Na verdade houve quem fosse além e, não bastasse o descrédito relacionado ao grau de aplicabilidade dos modelos construídos por Lipset, defendesse a idéia de que o desenvolvimento econômico poderia surtir justamente o efeito oposto do que se esperava. Segundo Samuel P. Huntington (1968) o aumento no grau de desenvolvimento econômico ou do processo de modernização tenderia a gerar instabilidade política, conduzindo, como forma de garantir a sua própria manutenção, a eliminação da democracia. Para ele, é como se o desenvolvimento econômico e a democracia, em contextos contemporâneos fossem inversamente proporcionais.
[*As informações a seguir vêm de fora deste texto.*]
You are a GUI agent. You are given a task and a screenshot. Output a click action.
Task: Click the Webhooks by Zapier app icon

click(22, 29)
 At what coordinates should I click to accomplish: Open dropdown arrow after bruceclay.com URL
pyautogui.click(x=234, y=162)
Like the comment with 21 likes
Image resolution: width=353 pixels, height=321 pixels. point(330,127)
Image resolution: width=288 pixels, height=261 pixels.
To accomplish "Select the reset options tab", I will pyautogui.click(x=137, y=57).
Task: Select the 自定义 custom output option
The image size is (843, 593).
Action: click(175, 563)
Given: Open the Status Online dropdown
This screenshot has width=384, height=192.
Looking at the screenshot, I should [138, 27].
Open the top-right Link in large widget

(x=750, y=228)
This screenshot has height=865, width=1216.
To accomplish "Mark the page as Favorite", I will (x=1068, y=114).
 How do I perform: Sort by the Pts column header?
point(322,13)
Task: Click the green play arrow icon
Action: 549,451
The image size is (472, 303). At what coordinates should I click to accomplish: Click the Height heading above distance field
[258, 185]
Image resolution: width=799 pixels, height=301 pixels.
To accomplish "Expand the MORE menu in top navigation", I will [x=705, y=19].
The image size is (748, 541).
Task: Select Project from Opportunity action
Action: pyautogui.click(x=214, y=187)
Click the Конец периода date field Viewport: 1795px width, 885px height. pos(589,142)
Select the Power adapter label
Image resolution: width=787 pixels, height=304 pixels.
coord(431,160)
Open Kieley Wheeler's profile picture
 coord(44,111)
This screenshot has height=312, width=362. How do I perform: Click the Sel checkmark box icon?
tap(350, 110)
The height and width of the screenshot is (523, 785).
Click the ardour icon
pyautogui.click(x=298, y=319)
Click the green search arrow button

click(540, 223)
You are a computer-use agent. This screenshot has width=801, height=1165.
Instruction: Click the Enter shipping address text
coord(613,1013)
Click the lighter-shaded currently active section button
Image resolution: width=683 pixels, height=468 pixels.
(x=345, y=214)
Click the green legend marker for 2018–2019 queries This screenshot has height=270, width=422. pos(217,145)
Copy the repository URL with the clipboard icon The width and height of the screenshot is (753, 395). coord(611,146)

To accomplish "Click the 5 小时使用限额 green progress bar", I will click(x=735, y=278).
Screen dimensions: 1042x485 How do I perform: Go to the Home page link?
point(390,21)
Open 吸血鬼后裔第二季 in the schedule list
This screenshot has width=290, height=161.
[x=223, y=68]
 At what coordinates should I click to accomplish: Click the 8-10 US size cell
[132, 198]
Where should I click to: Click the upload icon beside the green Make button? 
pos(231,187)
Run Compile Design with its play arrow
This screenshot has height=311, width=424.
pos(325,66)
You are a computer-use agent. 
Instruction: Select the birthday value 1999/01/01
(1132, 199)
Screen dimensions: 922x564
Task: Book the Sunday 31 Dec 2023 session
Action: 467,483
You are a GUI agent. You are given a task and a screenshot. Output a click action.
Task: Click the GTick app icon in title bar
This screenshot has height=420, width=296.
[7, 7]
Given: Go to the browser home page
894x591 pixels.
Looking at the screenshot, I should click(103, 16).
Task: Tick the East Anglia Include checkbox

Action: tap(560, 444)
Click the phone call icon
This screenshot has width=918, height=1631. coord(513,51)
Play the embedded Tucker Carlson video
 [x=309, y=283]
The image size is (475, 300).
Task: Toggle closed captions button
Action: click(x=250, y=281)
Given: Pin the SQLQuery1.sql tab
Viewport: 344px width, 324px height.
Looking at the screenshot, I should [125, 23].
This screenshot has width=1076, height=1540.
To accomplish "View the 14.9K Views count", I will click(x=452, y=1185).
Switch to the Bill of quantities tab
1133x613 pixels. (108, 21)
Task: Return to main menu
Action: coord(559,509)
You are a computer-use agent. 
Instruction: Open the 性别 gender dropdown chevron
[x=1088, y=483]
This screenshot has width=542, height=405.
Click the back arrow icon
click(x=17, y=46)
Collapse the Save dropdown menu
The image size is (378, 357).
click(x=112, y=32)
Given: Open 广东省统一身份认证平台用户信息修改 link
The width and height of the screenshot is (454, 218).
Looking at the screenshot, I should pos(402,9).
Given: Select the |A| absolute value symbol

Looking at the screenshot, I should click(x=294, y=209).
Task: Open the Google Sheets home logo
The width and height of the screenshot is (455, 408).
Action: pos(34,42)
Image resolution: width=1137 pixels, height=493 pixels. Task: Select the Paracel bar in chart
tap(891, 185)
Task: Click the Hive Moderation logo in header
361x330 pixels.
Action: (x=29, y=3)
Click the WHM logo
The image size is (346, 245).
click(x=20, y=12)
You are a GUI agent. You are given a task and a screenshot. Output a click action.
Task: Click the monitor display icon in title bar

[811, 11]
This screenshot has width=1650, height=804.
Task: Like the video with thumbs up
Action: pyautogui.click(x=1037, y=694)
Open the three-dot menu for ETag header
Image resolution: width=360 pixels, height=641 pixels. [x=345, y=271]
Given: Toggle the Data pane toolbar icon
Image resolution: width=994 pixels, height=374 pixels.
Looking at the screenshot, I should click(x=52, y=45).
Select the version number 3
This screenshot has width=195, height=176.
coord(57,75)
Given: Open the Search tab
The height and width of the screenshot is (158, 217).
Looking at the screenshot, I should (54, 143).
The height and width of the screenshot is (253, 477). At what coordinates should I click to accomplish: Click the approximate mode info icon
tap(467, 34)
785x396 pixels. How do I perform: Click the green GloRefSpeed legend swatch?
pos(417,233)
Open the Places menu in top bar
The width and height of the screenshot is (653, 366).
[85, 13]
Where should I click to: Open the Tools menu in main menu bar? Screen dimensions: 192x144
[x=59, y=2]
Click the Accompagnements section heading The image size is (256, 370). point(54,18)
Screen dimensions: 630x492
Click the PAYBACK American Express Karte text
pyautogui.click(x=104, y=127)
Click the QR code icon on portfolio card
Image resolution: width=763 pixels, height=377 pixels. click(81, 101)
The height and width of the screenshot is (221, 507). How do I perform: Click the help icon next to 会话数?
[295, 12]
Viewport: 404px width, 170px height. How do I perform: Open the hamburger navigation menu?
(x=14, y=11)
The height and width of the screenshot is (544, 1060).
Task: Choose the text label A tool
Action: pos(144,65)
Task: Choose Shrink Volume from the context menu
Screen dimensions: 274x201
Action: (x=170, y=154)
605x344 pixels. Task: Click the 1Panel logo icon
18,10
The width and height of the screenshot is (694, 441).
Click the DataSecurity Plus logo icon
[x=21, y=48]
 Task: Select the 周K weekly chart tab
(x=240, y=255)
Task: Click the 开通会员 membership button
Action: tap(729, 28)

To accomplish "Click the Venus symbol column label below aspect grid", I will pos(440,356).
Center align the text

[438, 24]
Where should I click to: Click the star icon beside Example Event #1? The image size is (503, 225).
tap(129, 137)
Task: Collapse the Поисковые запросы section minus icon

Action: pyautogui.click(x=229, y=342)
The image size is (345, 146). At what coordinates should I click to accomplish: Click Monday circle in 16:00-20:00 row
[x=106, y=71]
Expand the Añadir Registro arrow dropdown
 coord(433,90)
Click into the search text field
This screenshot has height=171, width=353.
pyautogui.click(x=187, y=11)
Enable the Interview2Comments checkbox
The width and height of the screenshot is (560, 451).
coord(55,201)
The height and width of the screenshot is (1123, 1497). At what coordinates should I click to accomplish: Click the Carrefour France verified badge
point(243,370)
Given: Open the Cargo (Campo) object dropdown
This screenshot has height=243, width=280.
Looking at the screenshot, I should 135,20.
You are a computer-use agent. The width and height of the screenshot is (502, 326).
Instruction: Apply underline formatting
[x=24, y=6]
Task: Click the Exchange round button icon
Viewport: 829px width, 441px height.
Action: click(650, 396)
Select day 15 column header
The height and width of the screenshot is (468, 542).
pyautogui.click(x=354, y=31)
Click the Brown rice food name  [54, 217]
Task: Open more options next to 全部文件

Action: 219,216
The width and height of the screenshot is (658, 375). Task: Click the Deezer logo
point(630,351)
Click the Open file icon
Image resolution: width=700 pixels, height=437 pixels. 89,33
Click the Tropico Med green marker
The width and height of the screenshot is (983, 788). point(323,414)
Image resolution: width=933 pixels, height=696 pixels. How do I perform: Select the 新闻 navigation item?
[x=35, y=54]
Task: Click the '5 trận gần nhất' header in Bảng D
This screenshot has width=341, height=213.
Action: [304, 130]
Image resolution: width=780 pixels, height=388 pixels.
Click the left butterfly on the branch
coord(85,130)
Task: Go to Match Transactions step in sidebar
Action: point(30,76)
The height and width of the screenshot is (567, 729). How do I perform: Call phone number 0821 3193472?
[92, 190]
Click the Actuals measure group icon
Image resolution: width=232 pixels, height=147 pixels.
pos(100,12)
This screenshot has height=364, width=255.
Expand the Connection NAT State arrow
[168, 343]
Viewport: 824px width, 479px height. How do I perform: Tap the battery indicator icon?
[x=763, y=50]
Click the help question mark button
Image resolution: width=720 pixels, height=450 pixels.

Pois, em regimes democráticos os governos são incentivados a atenderem a demandas crescentes, constantemente apresentadas pela sociedade em termos da busca por redistribuição de renda, o que inviabilizaria o processo de desenvolvimento, já que seria difícil continuar direcionando investimento para esse processo.

Ainda assim, embora passível de amplas considerações quanto aos seus limites, o argumento em defesa da conexão entre os níveis de desenvolvimento econômico e as democracias se manteve presente nas principais interpretações e estudos sobre as democracias, conforme inclusive constataram Przeworski e Limongi (1997). Senão a partir de uma relação de determinação segundo estabelecem suas concepções mais clássicas, pelo menos em termos representativos de correlação, conforme se pode perceber em Przeworski (1991) e Przeworski et al (2000).